What even is Airbnb these days

Up until a few years ago, the phrase “getting an Airbnb” meant one thing: staying in the apartment, house, or spare room of a stranger, likely at a bargain price compared with nearby hotels.

But in 2019, things aren’t so simple. Eleven years after the company’s founding in 2008—and amid endless speculation about when it will launch its IPO—the meanings of that phrase have multiplied.

Sure, that original offering still stands. But “getting an Airbnb” (or “Airbnbing,” which is now a verb) could also mean staying in a “Plus” tier listing, defined as “a selection of homes verified for quality and design.” Or your listing might be offered by a vetted Superhost, who may or may not have Instant Book enabled, a feature that eliminates the clunky but sometimes charming step of messaging your potential host before making a booking.

You might Airbnb a fully-serviced, multi-room vacation rental or villa, where your “host” will likely be a person employed by a vacation rental management company. You could be staying in an old-school guest house or actual bed & breakfast, because Airbnb invited those to join the platform, too. And perhaps most surprisingly, you may well find yourself in the type of accommodation Airbnb originally positioned itself as the quirky, authentic alternative to: a hotel room.

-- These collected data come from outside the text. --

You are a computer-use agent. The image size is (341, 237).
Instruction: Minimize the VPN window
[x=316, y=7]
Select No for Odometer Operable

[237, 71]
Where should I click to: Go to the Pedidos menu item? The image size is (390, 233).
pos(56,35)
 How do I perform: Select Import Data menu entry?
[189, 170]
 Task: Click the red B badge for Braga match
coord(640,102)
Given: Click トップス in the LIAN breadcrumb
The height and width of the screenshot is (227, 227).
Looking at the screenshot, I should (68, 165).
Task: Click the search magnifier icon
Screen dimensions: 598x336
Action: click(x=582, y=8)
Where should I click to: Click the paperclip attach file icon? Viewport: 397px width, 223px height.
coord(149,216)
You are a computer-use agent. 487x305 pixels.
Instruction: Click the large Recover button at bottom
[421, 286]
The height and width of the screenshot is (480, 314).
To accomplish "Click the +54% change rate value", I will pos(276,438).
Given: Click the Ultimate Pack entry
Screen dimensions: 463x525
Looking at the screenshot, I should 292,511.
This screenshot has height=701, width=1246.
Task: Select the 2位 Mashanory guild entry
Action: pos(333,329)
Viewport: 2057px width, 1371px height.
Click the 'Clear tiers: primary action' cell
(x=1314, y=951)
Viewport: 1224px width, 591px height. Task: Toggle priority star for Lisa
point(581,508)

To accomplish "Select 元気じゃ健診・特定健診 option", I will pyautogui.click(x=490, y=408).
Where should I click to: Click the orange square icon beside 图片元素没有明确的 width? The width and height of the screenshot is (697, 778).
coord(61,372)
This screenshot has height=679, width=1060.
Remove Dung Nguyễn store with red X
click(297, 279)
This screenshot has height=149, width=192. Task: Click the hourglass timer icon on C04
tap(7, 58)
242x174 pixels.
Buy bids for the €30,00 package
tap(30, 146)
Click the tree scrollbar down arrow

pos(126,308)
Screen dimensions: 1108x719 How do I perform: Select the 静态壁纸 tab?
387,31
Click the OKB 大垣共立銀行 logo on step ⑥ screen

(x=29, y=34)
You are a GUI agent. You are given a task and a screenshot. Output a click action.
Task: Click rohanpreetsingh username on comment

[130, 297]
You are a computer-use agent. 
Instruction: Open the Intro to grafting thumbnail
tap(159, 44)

If you can book all these things and more on Airbnb, it’s worth asking: What even is Airbnb these days?

In the gauzy parlance of corporate tech, it is an “end-to-end” travel platform that “combines where you stay, what you do, and how you get there, all in one place.” But in becoming that, it has moved further and further away from the thing it was when its founders started it—literally, with air mattresses.

That’s fine, of course. There was never a guarantee that Airbnb would remain what it once was—a clever, well-executed, and game-changing idea in the halcyon days of the early sharing economy. Venture capitalism-fueled growth demands that good ideas must scale up to a precarious size, and requires shifts in approach and mission. But in the transformation of Airbnb, it has become less and less clear what the company itself wants to be.

Mom and pop

Good evidence of how far Airbnb has come is the emergence of the term “mom and pop” Airbnb host. Though not used formally by Airbnb, the phrase has become a shorthand for a normal person who rents out their own home or apartment occasionally, perhaps when they themselves are out of town or when they are willing to sleep on their own couch to earn some cash.